Cerca de 1,5 mil pessoas, segundo informações da Polícia Militar, participaram ontem de uma manifestação pela paz organizada pela família e por amigos do garoto Yves Ota, de 8 anos, que foi sequestrado e morto no início do mês. A passeata, que ocorreu junto com os festejos dos 329 anos do bairro do Tatuapé, também contou com o apoio do Movimento Reage São Paulo. Os manifestantes vestiam camisetas brancas com os dizeres ‘‘Yves, Mensageiro da Paz’’.
A concentração começou por volta das 8 horas. Masataka Ota, pai do menino, que chegou mais tarde, disse que a adesão das pessoas ao movimento o confortavam pela perda do filho. ‘‘Hoje, a única coisa que sinto é saudade dele’’, disse. Masataka falou, emocionado, que compreendeu que o filho era ‘‘um anjo que veio ao mundo para dar uma mensagem de paz’’. ‘‘Graças a Deus eu entendi o que ele veio fazer e agora quero continuar essa missão’’.
Ota também está empenhado em conseguir assinaturas para um abaixo-assinado contra a aprovação da lei que permite a progressão da pena para condenados por crimes hediondos. ‘‘Sou a favor da prisão perpétua para esse tipo de crime’’, disse.
Durante o percurso, os manifestantes usavam pranchetas e canetas para colher assinaturas. ‘‘Conseguimos 20 mil adesões em uma semana, mas quero colher 5 milhões e ir até Brasília para entregar nas mãos do presidente e do ministro da Justiça’’, disse.
Ota criticou os políticos e mandou uma mensagem para Fernando Henrique Cardoso: ‘‘Quero pedir que ele olhe para as crianças brasileiras do mesmo jeito como olha seu netinho que está sempre com ele aparecendo na tev꒒, disse. ‘‘O presidente não está vendo as crianças brasileiras, está vendo só os seus netos’’.
Albertina Café, do movimento Reage São Paulo, também estava presente.
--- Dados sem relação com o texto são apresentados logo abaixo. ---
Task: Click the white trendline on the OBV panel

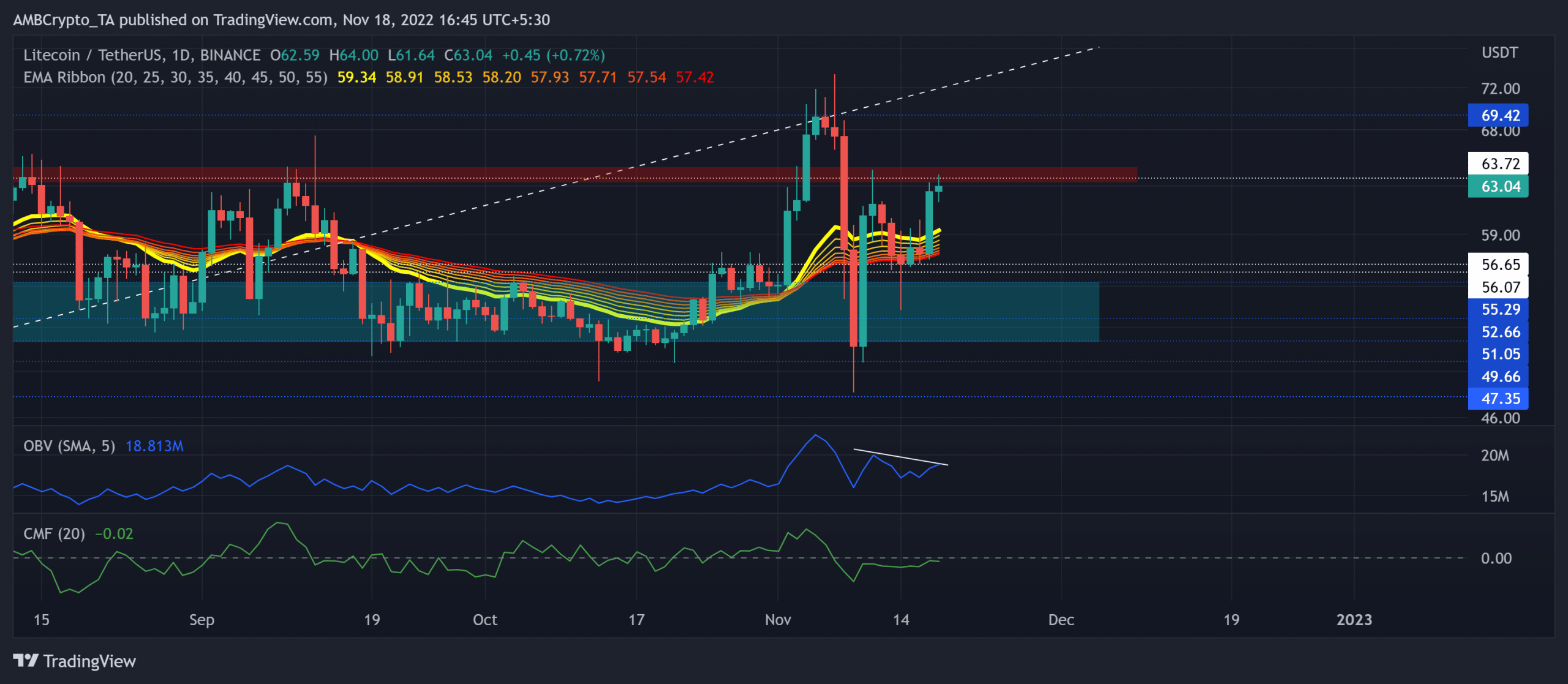Action: point(900,457)
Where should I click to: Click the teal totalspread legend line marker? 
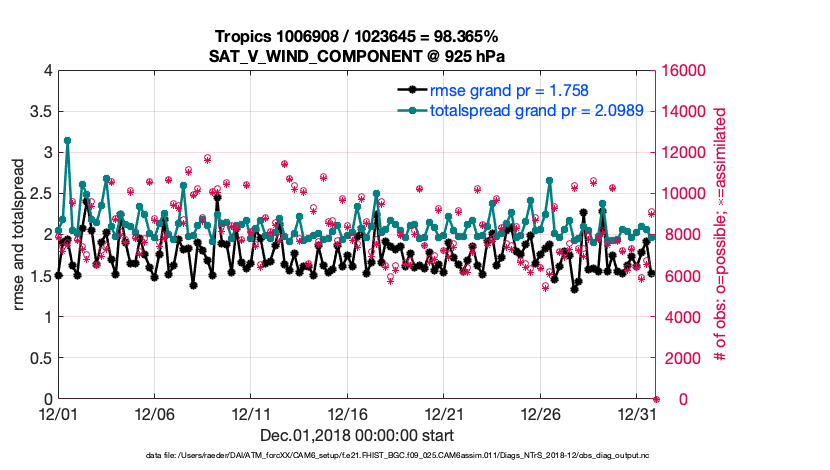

Com ela, alguns familiares de vítimas da violência urbana. ‘‘A comunidade teve a boa vontade de chamar a atenção para o problema numa festa como essa e isso é muito importante’’, disse. ‘‘Num país onde as carências são tantas ainda é difícil chamar o povo para passeatas e protestos’’.
FestaO ato saiu da Praça Sílvio Romero e terminou numa área cedida pela prefeitura na Rua Brigadeiro Eduardo Gomes. Após a passeata, a paz deu lugar à música e público cresceu em virtude da apresentação de shows de grupos de samba e pagode. A Polícia Militar previa a presença de 10 mil pessoas até as 18 horas.
Grupos da comunidades do Tatuapé, que comemoravam o aniversário do Tatuapé, juntaram-se aos manifestantes para pedir a paz, mas ficaram decepcionados com a organização do evento. ‘‘Nos convidaram para apresentar um número de dança, mas não tiveram o menor respeito por nosso trabalho’’, disse Roberta Amaral, diretora da Casa dos Açores de São Paulo, que divulga a cultura portuguesa.
Segundo ela, o grupo não pode se apresentar como estava combinado e além disso, a organização malfeita submeteu crianças de uma escola estadual e idosos de um grupo de terceira idade ao sol quente e cansaço. ‘‘Esse evento não passou de uma promoção para políticos e eu sinto muito por nós e pelo pai do Yves que veio falar de paz’’, disse.
O presidente do Conselho da Comunidade de Bairro do Tatuapé, Cleber Onias Guimarães, rebateu as acusações. ‘‘Aqui não tem nada político e eu me recusaria a participar se tivesse’’, disse. Segundo ele, os políticos convidados como o deputado estadual Ricardo Izar sequer foram convidados a falar. ‘‘As pessoas precisam entender que elas fazem parte da festa, mas não são a parte principal’’.
São três os acusados de participar da morte do menino. O motoboy Adelino Donizete Esteves, de 26 anos, o soldado da PM Paulo de Tarso Dantas, de 34, e o policial militar Sérgio Eduardo Pereira de Souza, de 28. O comerciante Ota está criando a Fundação Yves, com objetivo de arrecadar fundos para auxiliar entidades que cuidam de crianças carentes.